Reamputation after Minor Foot Amputation in Diabetic Patients: Risk Factors Leading to Limb Loss


      The prevalence of lower extremity reamputation in diabetic patients has been well-documented. We sought to determine the risk factors for major lower extremity amputation (LEA) after minor foot amputation in diabetic patients. We studied 163 diabetic patients who had undergone an initial minor foot amputation and then had undergone at least 1 subsequent major or minor LEA. The patients were separated into a minor LEA group (initial minor LEA followed by at least 1 subsequent minor LEA) and a major LEA group (initial minor LEA followed by at least 1 subsequent major LEA). We then studied the possible risk factors for both groups. The possible risk factors analyzed were age, glycemic control, kidney function, previous kidney or kidney–pancreas transplantation, smoking history, and presence and severity of peripheral arterial disease (PAD).
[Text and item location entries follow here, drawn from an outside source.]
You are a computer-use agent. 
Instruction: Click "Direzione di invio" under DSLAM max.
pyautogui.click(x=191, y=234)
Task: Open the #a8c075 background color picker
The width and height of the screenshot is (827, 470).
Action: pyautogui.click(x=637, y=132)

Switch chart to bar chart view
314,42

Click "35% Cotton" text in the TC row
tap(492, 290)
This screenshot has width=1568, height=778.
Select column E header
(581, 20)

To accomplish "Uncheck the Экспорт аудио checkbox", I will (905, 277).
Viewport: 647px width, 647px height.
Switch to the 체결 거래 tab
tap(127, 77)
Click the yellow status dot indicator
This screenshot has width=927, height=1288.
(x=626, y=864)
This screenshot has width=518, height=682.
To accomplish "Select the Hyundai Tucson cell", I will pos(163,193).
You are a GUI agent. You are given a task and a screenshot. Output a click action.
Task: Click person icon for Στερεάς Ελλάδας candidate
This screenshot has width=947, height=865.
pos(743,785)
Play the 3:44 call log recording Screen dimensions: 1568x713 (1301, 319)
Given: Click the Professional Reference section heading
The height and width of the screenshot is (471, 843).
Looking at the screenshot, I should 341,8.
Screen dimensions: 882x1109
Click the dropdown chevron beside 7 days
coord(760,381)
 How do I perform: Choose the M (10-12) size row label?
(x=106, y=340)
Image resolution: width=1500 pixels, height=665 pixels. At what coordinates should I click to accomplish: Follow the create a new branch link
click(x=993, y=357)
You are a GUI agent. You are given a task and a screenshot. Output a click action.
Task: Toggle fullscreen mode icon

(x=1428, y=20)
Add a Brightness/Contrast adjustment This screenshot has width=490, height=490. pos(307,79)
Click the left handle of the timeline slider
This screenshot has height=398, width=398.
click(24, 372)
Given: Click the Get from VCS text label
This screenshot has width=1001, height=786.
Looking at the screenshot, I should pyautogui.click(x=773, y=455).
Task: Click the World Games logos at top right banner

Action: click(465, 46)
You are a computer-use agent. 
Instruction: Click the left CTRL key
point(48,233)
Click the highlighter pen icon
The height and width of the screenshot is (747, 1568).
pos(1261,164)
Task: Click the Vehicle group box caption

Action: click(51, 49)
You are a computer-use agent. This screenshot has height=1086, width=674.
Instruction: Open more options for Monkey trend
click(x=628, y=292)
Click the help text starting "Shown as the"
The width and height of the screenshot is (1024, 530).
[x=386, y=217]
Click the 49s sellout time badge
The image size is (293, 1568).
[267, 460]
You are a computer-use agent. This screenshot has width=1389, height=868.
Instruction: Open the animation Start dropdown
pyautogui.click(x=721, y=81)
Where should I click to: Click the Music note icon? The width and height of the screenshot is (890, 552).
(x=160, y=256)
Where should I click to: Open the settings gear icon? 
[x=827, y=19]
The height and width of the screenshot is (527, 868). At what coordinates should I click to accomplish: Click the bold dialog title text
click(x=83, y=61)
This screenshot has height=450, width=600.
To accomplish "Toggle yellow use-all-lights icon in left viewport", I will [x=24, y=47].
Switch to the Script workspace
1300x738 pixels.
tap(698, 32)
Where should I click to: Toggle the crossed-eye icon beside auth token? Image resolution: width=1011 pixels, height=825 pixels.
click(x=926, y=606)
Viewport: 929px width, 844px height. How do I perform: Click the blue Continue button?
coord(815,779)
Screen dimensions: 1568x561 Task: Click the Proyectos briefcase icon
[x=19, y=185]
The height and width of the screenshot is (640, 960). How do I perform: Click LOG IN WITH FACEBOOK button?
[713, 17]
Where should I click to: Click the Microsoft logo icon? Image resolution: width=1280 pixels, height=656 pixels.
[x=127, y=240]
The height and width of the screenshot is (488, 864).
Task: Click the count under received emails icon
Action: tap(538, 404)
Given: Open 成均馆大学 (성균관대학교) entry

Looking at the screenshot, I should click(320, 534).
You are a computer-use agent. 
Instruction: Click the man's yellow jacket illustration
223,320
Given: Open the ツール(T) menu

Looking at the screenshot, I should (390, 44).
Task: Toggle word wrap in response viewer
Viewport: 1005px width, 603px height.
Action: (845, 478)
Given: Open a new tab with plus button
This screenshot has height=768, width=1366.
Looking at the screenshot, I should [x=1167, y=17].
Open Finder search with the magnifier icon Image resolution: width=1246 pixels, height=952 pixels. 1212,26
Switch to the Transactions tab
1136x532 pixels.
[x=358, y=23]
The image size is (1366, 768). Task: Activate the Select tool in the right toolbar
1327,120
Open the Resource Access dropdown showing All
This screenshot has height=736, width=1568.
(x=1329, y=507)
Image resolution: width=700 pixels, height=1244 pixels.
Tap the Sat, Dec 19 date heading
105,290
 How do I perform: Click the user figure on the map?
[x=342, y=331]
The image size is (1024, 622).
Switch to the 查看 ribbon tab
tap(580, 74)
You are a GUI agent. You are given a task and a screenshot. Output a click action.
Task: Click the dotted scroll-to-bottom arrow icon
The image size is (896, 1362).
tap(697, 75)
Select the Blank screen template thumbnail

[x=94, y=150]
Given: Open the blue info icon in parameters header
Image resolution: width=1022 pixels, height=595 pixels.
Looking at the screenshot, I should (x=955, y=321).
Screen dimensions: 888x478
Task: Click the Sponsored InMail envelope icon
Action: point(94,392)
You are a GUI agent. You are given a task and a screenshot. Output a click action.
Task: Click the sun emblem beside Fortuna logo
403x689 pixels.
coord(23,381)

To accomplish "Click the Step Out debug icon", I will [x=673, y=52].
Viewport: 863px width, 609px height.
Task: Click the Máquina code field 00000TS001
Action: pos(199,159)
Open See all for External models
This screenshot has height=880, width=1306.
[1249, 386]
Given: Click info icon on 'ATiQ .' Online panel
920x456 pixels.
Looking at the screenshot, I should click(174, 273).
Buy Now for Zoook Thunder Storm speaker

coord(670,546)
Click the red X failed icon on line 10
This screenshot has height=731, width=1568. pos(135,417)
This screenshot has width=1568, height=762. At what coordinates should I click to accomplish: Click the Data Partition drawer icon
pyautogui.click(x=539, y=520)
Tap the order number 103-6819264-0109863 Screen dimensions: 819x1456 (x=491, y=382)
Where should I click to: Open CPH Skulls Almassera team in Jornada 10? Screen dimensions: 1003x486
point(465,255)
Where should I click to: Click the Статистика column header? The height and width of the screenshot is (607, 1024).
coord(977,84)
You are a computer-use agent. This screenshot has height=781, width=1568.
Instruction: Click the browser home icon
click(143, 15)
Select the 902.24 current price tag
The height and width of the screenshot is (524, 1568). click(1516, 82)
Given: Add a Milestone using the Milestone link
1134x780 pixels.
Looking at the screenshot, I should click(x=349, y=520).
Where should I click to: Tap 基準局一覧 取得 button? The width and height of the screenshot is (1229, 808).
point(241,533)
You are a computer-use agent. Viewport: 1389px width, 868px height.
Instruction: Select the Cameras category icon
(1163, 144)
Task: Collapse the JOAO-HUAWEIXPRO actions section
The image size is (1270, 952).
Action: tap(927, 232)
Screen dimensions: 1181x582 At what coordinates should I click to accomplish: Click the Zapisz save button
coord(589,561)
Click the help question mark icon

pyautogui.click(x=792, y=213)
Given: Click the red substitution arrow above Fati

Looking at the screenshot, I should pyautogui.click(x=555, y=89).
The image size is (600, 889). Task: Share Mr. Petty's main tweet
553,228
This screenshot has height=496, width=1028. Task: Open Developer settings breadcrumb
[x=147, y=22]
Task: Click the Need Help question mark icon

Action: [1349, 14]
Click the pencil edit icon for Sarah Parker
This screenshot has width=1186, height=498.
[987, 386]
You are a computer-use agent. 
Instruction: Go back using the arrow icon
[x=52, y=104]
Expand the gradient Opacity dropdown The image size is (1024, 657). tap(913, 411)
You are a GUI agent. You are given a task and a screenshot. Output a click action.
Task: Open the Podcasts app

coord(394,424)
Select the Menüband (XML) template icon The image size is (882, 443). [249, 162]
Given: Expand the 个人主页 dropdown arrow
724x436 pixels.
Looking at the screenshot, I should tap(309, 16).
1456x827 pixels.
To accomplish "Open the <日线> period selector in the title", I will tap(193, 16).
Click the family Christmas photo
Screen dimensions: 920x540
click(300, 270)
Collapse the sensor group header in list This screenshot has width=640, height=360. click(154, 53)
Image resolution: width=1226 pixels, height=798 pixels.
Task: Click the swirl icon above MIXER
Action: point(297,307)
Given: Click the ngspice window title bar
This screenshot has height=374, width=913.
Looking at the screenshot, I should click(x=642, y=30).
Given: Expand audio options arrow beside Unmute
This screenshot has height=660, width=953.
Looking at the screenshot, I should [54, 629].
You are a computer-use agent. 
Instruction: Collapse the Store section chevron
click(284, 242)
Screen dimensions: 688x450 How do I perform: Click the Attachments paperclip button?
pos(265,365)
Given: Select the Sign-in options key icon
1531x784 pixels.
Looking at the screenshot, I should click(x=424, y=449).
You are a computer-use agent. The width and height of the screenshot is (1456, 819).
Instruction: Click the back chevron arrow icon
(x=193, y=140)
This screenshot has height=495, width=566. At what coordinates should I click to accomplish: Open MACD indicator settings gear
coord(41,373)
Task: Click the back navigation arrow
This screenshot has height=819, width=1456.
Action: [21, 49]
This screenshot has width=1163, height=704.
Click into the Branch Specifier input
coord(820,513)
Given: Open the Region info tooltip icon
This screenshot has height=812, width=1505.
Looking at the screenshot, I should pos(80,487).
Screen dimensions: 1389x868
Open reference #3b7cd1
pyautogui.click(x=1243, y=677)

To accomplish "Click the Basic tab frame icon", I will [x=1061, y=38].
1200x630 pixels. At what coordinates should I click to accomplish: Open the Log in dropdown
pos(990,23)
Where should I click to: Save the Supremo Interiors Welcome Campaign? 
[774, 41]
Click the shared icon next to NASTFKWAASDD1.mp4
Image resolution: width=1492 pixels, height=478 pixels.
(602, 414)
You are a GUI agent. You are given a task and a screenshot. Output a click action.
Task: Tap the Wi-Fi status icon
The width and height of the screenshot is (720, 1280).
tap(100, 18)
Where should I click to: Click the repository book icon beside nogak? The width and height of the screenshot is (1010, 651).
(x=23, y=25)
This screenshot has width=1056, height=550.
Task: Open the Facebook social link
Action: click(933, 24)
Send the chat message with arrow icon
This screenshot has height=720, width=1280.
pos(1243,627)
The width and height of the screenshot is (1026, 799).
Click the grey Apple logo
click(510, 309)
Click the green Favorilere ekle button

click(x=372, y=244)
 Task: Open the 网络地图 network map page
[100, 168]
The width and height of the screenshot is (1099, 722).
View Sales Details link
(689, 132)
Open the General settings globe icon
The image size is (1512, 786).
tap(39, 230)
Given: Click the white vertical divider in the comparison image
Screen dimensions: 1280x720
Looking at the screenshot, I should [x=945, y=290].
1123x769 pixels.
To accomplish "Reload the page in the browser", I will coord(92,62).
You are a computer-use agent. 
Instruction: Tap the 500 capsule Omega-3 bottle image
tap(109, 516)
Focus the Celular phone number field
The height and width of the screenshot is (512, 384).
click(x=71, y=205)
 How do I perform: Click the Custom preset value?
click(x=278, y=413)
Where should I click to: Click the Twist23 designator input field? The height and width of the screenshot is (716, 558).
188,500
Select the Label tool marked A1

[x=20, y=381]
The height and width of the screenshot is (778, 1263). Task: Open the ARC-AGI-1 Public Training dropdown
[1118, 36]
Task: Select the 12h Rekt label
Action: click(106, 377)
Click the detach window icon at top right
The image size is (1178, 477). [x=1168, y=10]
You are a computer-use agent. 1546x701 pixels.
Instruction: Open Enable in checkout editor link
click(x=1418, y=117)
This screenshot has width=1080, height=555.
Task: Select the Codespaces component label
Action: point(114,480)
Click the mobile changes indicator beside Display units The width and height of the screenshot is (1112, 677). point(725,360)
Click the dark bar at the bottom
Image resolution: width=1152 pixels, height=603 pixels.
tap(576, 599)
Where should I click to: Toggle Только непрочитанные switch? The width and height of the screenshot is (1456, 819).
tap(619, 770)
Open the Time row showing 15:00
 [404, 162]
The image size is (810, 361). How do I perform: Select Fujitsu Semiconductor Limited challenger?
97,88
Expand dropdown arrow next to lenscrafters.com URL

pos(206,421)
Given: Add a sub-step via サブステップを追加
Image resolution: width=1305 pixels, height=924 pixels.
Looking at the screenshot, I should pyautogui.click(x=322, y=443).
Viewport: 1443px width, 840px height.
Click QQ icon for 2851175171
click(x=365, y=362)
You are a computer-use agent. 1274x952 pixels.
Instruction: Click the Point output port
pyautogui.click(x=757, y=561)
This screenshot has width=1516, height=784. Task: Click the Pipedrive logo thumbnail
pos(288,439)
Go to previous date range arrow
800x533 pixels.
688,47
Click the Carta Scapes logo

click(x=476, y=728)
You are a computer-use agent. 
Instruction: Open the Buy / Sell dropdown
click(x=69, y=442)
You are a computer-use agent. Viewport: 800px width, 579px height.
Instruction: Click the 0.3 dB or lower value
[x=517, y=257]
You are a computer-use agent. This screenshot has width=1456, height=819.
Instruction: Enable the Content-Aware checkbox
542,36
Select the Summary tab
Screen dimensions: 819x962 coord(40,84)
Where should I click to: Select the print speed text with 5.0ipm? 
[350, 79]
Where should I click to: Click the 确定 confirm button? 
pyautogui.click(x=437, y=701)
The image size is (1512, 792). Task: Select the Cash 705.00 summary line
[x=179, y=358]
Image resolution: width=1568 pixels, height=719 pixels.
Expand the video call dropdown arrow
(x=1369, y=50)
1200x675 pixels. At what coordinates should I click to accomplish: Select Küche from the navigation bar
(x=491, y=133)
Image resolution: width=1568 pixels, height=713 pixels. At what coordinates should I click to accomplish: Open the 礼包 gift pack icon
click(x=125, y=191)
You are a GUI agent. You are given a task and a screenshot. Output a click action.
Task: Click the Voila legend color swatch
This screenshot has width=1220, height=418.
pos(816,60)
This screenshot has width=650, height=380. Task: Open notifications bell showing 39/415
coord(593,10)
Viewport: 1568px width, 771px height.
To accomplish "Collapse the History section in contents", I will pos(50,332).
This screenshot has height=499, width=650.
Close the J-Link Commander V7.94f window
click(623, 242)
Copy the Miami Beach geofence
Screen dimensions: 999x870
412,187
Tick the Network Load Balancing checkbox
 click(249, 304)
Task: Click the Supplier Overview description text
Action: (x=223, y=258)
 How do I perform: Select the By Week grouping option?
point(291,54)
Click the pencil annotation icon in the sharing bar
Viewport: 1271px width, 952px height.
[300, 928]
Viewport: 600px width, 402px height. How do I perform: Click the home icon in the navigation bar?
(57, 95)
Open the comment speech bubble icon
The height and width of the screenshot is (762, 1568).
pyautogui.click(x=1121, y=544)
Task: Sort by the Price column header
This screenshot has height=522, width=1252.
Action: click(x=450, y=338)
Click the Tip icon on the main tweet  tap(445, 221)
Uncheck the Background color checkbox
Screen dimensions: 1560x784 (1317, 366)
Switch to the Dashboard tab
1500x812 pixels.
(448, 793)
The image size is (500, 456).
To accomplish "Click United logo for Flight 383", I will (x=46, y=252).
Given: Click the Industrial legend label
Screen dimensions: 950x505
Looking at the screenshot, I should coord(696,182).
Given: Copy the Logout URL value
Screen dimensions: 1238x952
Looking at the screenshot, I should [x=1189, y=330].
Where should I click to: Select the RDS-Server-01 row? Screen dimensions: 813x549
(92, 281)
No statistical significance was found between the 2 groups for hemoglobin A1c, smoking status, chronic kidney disease, end-stage renal disease requiring dialysis, kidney or kidney-pancreas transplantation, or vascular intervention (peripheral arterial bypass). In the minor group, 22.23% had severe PAD. In the major group, 71.15% had severe PAD. This was statistically significant (p < .001). The average interval to major amputation in those without PAD, mild to moderate PAD, and severe PAD was 1,180.9, 591.0, and 559.6 days, respectively. This demonstrates the importance of assessing the peripheral vascular status in all diabetic patients with minor LEA. Early referral to a vascular surgeon might delay (or prevent) major LEA.